May 25, 2022
Opening Edge Computing’s Black Box
By Jim Blakley, Living Edge Lab Associate DirectorMedia Inquiries
In the early days of the Living Edge Lab, Wi-Fi was our go-to access network for edge computing research. When it was good, it was very good but when it was bad, it was very bad. Under ideal conditions, Wi-Fi has good throughput and round-trip latency under 5ms. But, when congestion and interference occur, any predictability goes out the window. There’s no way to control all those wild Wi-Fi hotspots around campus. Also, Wi-Fi isn’t particularly good at mobility or coverage in large scale outdoor areas. We began to use commercial 4G LTE mobile networks in addition to Wi-Fi for our research work. That got us mobility and widespread outdoor coverage but round-trip latencies in the 50 to 200ms range. Commercial mobile networks are also subject to congestion, often have geographically diverse interconnect points that add latency, and are opaque to a researcher trying to understand what’s going on inside. Our need for low latency, predictability, mobility, and transparency led us to build the private CBRS 4G LTE mobile network that I talked about in my blog, “The Quest for Lower Latency”.
The network is giving us a predictable 30 to 35ms round-trip latency and good coverage in the outdoor areas around campus. But we’re never satisfied – we want a mobile network with round-trip latencies less than 20ms. The lower we can get, the more edge-native applications become feasible; for example, augmented reality apps need very low motion-to-photon latencies to give adequate user experience. In our first step toward continual improvement in round-trip latency, we launched a project to measure latency for each of the large network segments in the Living Edge Lab. We wanted to “pareto” the segments to understand where to focus our latency optimization efforts.
The Network Latency Segmentation Project, led by students Sophie Smith and Ishan Darwhekar, implemented network measurement probes at various points in the network – at the user equipment (UE), between the Radio Access Network (RAN) and the Evolved Packet Core (EPC) and the between the EPC and the Cloudlet. See Figure 1.

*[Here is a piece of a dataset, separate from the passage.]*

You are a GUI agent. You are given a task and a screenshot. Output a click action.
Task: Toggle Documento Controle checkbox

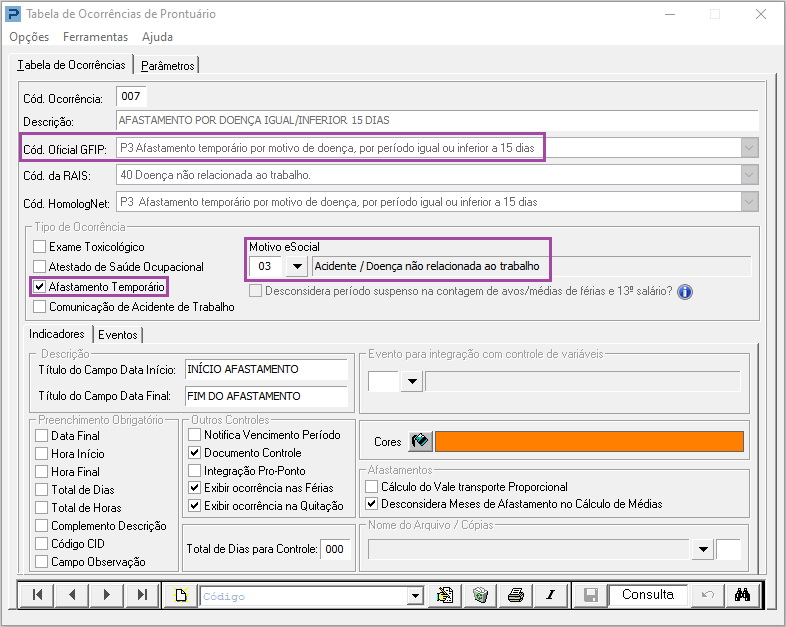pyautogui.click(x=195, y=453)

They developed a network synchronization method to enable correlation of packets generated by network traffic and a database and dashboard to monitor the latency at each segment in real time. They then ran a series of experiments using this framework. The project and results are presented in a new CMU Technical Report, “Segmenting Latency in a Private 4G LTE Network”.
The most significant learning was that the UE-RAN uplink median latency was around 25ms while the RAN-UE downlink was around 8ms – almost the entire 35ms round-trip! The EPC and cloudlet (not including any application-specific processing) contribute less than 2ms. The other observation is that the latency variance (or jitter) in the uplink latency is substantial and accounts for most of the round-trip jitter. See Figure 2 for uplink and downlink latencies for each of the segments.
This result points us to the 4G LTE uplink channel scheduling algorithms as the probable cause of the uplink issues. We’re beginning to look at ways we might optimize the UE-RAN uplink while we wait for 5G-readiness. We believe that 5G will make significant improvement, but we’d still like to see how well we can do on 4G.
The approaches we used in this project didn’t require any proprietary or encrypted access inside the RAN or Core. We tapped in at open points in the 4G LTE architecture. That means that other private network operators could apply the same techniques to get data for their networks. Look at the technical report, project presentation video, poster and opensource code for more details.